>> START

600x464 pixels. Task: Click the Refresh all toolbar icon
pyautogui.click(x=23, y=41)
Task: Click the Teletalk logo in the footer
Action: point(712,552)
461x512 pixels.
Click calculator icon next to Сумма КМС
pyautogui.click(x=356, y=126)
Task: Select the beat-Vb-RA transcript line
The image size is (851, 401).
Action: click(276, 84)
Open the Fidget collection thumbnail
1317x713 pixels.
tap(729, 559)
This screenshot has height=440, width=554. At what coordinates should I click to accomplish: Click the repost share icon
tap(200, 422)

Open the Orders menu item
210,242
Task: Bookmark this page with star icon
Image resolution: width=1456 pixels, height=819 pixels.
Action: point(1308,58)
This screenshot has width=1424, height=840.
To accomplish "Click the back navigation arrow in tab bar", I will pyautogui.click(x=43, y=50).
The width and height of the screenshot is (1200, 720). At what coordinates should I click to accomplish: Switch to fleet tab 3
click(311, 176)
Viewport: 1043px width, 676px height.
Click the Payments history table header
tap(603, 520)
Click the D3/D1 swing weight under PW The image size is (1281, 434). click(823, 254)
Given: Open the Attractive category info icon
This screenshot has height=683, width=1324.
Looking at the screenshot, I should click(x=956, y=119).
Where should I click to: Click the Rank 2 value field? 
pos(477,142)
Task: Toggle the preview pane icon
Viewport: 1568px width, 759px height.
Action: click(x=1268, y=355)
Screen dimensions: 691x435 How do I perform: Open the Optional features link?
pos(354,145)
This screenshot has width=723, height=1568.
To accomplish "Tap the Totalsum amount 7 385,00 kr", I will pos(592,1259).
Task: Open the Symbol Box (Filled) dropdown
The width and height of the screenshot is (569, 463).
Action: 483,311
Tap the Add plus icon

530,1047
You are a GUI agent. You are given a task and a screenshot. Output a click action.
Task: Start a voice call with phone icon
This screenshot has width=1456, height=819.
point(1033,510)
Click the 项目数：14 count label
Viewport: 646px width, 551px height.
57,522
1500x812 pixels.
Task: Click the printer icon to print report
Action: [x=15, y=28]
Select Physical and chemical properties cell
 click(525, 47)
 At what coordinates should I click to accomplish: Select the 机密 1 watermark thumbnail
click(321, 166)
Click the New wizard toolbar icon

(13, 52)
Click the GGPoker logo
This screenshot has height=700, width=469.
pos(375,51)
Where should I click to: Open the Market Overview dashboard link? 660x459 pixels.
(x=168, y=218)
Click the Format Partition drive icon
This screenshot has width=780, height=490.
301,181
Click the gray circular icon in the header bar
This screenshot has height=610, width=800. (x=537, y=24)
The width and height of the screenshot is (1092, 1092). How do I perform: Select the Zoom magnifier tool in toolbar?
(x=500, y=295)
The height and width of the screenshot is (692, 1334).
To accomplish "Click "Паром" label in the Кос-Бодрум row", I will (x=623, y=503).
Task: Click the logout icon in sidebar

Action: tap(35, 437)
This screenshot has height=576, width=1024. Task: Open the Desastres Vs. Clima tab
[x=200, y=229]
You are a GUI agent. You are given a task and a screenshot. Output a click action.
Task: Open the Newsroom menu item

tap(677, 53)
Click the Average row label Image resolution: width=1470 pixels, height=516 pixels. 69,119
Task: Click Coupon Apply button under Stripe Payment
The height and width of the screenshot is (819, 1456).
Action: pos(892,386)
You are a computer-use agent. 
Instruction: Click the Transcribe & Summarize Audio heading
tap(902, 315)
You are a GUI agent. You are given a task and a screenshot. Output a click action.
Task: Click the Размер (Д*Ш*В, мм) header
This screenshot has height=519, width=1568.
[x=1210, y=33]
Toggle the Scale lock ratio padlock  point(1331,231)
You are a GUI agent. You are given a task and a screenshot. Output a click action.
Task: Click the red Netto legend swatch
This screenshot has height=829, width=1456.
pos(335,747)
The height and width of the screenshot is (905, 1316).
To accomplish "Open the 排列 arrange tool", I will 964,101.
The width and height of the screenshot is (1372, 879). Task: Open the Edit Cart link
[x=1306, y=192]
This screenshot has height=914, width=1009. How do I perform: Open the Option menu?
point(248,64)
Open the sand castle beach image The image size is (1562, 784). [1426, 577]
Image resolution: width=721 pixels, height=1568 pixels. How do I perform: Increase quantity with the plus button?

>> END

Reproduce the lines above verbatim, starting with the line that contains "Click the Average" and going on through the line that contains "Toggle the Scale".

> _Written answer_
Click the Average row label Image resolution: width=1470 pixels, height=516 pixels. 69,119
Task: Click Coupon Apply button under Stripe Payment
The height and width of the screenshot is (819, 1456).
Action: pos(892,386)
You are a computer-use agent. 
Instruction: Click the Transcribe & Summarize Audio heading
tap(902, 315)
You are a GUI agent. You are given a task and a screenshot. Output a click action.
Task: Click the Размер (Д*Ш*В, мм) header
This screenshot has height=519, width=1568.
[x=1210, y=33]
Toggle the Scale lock ratio padlock  point(1331,231)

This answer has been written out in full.